30at

By Defining

blue stripy cotton night gown

number 24.

Bought for being in the hospital. I'm not sure if this might also count as evidence of bad taste in pregnancy. But it shows different taste ... or maybe I just didn't care. Maybe it is quite consistent as it is practical.

It had buttons down the front for breast access. It was as light as possible (the hospital was the most uncomfortably hot I have ever been - though I did have an infection that got missed for a while). It reminds me of being ignored and forgotten and of only realising later that I should have been treated better. Of knowing now that that wasn't normal. That I let myself down because I didn't know what to expect.

For the first day after Beth was born noone attended her. She was born at 7.49 am and after 6 someone came in and shouted at me as she hadn't been changed or fed. I remember that first day, looking at her in the scratched plastic cot. I still couldn't really move properly following the emergency spinal block and my skin itched like mad after the diamorphine (heroin) had worn off: I wanted was to hold my baby. But I couldn't sit up. I couldn't get to her. So I just looked at her sleeping. Wishing.

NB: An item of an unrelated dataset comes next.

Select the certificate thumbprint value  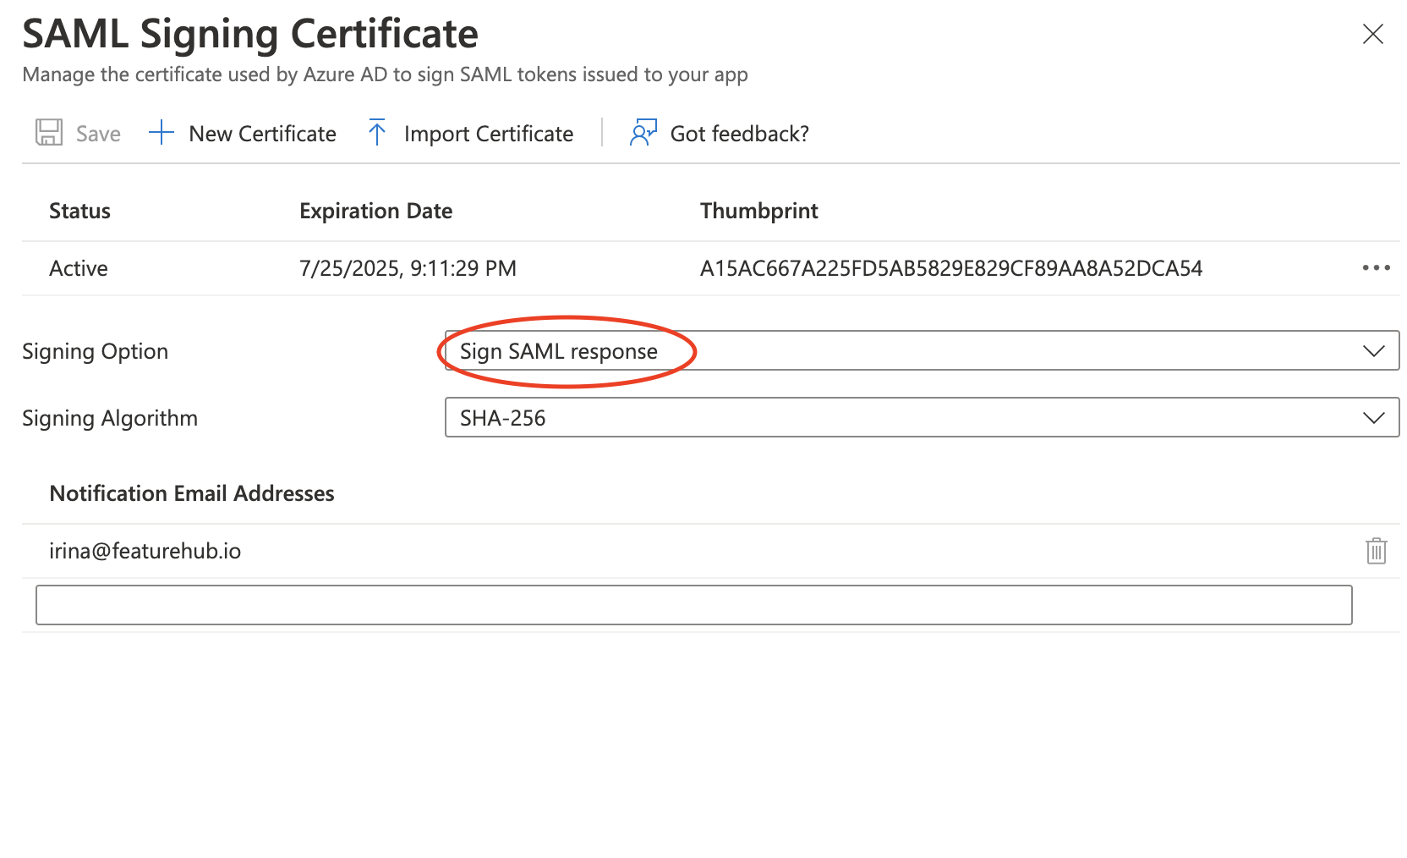point(954,268)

It reminds me of my family coming to visit and finding me in a pool of blood, not decently covered with a bursting full catheter bag. My little brother looking shocked and saying nothing the whole visit and my mum helping me clean up and getting someone for the bag.

It reminds me of them finally realising that the reason my temperature was too high and my blood pressure, heart rate wasn't right was not because I wasn't drinking enough water (I had a drip and had drunk 2 jugs but still got given into trouble for not drinking enough) was because I was sick. It reminds me of them realising, some time after, that I was anaemic.

It reminds me of being woken at 3am the night after she was born. A couple of hours after I had fallen asleep, the first proper sleep I'd had in days. To be antagonised by someone who seemed very angry that I didn't know that I would be woken at 3am to feed my baby, even though no one had tried to get her to feed all that first day.

It reminds me of the midwife who managed to get her to feed by expressing some colostrum from me, "Just you wait, it will be worth all the pain when you see her face, it'll be like the cat that got the cream" her timing was comedy. She syringed the creamy stuff into my newborn's mouth to have it spat back in a storm of screaming. Made me laugh. Though after that latching on did start to work. And my daughter loved her breast milk.

It reminds me of a few days later when the same midwife came round: my milk had come in, which I was finding quite uncomfortable and awkward and odd (quite difficult to dress when you are spraying milk all over the place) and she was so delighted- I realised that it doesn't always happen, that maybe the screw up at the beginning could have meant it might not happen. That we were lucky. That is was good. And she helped with the discomfort and had recommendations for the extra milk.

It reminds me of the second day, and my daughter's father organising for loads of people to come and visit (supposed to be a max of 2). My twin arrived first or second. I remember looking at him like he was in another world. Me struggling to talk to him. Then a sea of people surrounding us and taking turns with my baby. Her dad playing host to his wonderful party. While I sat, hot, exhausted and shaken. Sat in a blood stained, practically see-through nightie with no idea who these people were anymore. Then realising my brother had gone, feeling that I needed him. Hobbling along the corridor (I was still in a lot of pain from 5 1/2 hours in stage 2 - the pushing bit and the forceps delivery) to try and get him. I can't remember if I had started to cry but it was there. And of Dave running after to me to try and get my brother for me, because he had realised I couldn't walk fast nevermind run. But I got to him. I don't think I had anything to say to him, to my twin. But I didn't want him to just go. I think i got to him on my own, but I can't remember ever feeling more grateful to Dave. Because I needed someone to see me, and he saw me, and tried to help me.